Folha de S. Paulo


Muito além da margem de erro

Piadinha que circula profusamente nas redes sociais: "hoje é domingo, mas, considerando a margem de erro, pode ser sábado ou segunda-feira".

Desnecessário dizer que se trata de uma ironia dirigida aos institutos de pesquisas e seus erros na eleição do dia 5. Mas poderia voltar-se também para o vetusto Fundo Monetário Internacional.

A instituição acaba de divulgar um estudo em que reconhece que suas previsões sobre o desempenho da economia no período 2011/14 foram "demasiado otimistas".

Na média das previsões para esse período, o FMI "chutou" no início do ano um crescimento global 0,6 ponto percentual acima do que a realidade acabou cravando.

Se errou na média global, em casos específicos, como o dos países em crise (Espanha, Portugal, Grécia e Irlanda), o equívoco foi ainda mais forte -de 1,4 ponto percentual entre 2011 e 2013 e de 1 ponto percentual entre 2011 e 2014.

Um ponto percentual parece pouco, mas, traduzido para o PIB brasileiro, daria algo em torno de US$ 22 bilhões, ou R$ 52 bilhões ou, mais concretamente, cerca de 2 milhões de Fiats Uno que deixaram de ser incorporados à riqueza nacional.

(Tenho dúvidas se carros são hoje por hoje uma riqueza ou um problema, mas essa é outra história).

Por que erra tanto o FMI? Responde, para "El País", James Galbraith, professor da Universidade do Texas: "O problema básico dos prognósticos do FMI é que se baseiam em uma análise muito mecânica, o que é uma complicação quando há uma mudança de contexto".

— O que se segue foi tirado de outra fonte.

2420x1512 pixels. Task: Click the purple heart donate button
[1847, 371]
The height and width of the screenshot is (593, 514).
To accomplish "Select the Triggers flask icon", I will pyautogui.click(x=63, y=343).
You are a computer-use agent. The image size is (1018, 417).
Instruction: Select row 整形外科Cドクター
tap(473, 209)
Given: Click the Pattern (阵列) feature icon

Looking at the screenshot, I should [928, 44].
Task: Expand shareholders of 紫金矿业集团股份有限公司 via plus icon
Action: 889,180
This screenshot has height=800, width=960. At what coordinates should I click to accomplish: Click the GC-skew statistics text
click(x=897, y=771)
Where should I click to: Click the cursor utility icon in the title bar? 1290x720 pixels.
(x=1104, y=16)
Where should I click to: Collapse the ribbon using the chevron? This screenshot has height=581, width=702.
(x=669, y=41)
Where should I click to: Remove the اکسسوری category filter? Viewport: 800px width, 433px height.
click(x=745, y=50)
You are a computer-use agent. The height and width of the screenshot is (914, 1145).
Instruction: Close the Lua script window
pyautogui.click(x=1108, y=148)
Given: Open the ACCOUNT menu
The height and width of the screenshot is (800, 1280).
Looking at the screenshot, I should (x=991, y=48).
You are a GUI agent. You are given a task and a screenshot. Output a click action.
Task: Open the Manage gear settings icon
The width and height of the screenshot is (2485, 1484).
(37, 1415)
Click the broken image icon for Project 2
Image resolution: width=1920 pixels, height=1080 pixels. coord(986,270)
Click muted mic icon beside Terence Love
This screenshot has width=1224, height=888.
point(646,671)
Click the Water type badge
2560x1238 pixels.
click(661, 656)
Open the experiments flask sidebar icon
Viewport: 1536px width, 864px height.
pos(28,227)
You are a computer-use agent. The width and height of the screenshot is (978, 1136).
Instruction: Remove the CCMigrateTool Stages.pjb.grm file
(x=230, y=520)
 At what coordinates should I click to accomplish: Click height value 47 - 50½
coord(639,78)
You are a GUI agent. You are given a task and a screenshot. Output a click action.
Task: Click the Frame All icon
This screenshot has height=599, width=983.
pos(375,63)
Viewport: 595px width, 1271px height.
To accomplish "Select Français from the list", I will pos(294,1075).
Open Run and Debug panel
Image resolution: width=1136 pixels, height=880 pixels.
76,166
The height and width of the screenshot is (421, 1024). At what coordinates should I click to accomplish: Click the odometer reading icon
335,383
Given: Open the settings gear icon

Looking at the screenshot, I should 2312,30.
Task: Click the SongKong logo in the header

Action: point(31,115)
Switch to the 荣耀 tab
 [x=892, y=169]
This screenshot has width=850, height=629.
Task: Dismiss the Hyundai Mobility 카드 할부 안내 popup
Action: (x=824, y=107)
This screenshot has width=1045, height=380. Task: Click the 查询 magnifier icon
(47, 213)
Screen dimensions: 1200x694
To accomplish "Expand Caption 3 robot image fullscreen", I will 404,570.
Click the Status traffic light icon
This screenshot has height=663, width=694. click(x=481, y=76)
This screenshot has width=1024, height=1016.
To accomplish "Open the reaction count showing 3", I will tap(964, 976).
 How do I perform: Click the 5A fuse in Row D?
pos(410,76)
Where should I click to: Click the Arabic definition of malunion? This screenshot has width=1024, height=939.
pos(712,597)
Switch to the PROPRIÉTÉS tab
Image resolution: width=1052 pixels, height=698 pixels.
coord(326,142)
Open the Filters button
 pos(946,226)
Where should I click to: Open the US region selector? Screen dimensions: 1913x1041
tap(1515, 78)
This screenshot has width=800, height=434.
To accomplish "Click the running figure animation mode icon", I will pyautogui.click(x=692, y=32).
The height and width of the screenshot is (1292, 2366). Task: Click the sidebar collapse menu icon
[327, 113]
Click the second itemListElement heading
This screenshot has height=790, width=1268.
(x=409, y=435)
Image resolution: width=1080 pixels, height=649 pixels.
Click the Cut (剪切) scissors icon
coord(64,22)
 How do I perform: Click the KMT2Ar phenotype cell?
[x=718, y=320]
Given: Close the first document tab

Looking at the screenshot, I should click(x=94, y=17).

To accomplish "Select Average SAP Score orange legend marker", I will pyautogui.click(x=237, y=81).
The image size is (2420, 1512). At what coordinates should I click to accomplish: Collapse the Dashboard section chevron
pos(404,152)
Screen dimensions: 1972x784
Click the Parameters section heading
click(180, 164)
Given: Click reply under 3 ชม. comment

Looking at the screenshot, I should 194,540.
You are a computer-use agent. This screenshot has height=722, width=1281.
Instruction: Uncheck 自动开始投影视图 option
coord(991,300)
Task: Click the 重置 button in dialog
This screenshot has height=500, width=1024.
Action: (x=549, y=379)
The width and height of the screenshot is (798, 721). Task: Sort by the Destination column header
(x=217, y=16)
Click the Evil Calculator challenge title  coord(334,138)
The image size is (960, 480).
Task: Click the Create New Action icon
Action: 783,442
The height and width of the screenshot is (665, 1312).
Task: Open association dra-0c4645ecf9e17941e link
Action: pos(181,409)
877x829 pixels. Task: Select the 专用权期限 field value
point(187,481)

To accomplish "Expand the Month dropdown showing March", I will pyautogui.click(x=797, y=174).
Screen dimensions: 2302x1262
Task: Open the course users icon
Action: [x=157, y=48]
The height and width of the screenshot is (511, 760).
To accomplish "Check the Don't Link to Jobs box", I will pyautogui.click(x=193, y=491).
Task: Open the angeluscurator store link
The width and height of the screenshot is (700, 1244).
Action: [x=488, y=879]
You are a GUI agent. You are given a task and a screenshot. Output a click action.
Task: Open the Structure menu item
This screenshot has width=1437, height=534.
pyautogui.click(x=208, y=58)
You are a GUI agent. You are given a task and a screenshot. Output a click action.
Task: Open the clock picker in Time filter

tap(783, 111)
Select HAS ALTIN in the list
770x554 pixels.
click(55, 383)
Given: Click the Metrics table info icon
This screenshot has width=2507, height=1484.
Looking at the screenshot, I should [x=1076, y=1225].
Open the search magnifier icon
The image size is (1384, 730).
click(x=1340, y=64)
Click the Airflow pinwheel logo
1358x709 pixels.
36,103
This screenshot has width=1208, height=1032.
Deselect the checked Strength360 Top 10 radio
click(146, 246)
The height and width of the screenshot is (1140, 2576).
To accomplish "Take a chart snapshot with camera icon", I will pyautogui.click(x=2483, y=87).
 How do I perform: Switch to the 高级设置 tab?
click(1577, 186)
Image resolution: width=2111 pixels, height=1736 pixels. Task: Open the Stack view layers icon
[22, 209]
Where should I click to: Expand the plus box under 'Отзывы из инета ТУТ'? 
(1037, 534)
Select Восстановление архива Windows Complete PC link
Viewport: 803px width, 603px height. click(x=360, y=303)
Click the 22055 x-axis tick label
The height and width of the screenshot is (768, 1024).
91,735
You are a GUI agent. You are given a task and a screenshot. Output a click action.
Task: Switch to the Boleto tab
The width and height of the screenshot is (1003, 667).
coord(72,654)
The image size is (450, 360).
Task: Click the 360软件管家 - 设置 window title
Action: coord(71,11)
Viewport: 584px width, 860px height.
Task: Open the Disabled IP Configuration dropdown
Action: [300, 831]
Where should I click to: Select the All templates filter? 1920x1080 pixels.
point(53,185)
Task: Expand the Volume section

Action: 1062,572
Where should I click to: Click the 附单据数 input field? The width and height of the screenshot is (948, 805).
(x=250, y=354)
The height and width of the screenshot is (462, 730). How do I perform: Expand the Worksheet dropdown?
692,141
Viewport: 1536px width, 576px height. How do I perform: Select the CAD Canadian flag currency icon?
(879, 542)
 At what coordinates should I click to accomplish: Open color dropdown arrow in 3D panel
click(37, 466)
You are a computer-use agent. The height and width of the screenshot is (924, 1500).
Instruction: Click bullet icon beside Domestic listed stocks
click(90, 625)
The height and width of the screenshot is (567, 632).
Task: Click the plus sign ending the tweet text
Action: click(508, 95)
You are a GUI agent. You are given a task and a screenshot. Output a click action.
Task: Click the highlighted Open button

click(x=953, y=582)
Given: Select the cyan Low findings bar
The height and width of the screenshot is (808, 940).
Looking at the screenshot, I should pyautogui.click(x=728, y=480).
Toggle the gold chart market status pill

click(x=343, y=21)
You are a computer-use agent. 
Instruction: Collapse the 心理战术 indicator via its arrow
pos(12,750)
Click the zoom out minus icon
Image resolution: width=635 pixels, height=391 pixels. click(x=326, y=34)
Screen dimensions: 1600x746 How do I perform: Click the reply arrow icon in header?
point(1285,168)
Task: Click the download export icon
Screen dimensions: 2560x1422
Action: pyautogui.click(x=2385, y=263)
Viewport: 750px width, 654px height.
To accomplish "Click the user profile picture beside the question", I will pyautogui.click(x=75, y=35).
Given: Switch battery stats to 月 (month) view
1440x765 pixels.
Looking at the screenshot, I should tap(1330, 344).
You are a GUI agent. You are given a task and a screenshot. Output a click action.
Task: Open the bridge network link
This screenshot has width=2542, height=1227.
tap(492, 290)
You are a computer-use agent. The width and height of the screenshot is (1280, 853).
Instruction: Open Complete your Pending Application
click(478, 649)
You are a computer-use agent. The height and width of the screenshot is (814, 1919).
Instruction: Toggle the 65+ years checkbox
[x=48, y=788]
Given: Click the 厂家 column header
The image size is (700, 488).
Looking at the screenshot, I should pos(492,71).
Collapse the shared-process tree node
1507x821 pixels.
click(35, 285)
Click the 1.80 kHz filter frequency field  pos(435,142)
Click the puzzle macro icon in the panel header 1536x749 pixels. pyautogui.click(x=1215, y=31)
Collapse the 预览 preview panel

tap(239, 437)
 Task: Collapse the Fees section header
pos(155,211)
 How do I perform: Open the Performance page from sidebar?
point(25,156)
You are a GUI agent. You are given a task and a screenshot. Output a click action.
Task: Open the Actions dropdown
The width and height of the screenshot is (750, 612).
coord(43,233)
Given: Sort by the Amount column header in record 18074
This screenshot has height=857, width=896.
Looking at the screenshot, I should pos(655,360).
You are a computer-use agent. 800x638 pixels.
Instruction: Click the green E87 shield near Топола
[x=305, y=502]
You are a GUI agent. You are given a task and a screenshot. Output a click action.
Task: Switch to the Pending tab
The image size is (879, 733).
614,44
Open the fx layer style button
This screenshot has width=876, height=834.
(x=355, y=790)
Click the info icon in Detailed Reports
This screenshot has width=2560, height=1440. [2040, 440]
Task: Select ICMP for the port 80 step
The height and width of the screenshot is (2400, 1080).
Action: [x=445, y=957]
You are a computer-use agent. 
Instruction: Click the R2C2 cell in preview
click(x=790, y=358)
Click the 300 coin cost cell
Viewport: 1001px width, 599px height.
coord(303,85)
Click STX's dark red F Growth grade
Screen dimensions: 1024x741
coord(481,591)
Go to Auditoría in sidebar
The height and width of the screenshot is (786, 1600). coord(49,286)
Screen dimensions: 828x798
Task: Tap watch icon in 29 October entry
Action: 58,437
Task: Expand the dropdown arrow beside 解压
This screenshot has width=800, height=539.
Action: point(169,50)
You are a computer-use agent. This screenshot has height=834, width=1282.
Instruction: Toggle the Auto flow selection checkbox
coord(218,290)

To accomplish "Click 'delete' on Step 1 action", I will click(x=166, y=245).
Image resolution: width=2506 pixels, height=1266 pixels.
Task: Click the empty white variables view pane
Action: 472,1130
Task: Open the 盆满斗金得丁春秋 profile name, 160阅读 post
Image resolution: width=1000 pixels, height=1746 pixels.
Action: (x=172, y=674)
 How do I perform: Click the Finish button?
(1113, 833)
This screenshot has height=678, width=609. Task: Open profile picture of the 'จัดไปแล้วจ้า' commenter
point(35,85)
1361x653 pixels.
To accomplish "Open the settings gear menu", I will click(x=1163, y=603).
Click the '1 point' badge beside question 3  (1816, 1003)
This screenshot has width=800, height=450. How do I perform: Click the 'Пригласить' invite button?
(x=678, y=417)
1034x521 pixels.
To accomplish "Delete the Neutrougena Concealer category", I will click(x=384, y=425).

Mudança de contexto é o que mais ocorre na economia, dado que ela é o resultado das ações (ou falta delas) de bilhões de indivíduos.

No fundo, é o que já escrevi mil vezes: previsões de economistas têm tanta chance de acertar como jogar os búzios ou ler as cartas do tarô.

Mais grave do que errar tão frequentemente é o fato de que o FMI aplica a mesma "análise mecânica" às suas recomendações para os países que caem na sua rede.

Se as previsões são erradas, nada indica que as recomendações de políticas não o sejam igualmente.

Uma coisa é recomendar a política "xis" para um país que o Fundo imagina que vá crescer, digamos, 2%, e outra coisa seria a política para o mesmo país se fosse crescer só 0,6%, usando o parâmetro dos erros reconhecidos.

Quem paga pelos erros, no entanto, não são os economistas do Fundo, mas a sociedade à qual receitam seus programas "mecânicos": a Grécia, por exemplo, conhecerá o sexto ano consecutivo de recessão sob tutela do FMI.

E ainda por cima festeja o fato de que a recessão foi de "apenas" 3,3% em 2013, quando o Fundo previa originalmente -3,9% (um raro erro para melhor).

Aliás, outra confissão de erro da instituição: foi sempre mais leniente com os países com os quais tinha programas de salvamento (sic) do que com os outros. Mais leniente também com os desenvolvidos do que com os em desenvolvimento.

Fico com pena do ministro Guido Mantega, crucificado por seus erros de previsão, sem que ninguém aponte o dedo para o sacrossanto FMI.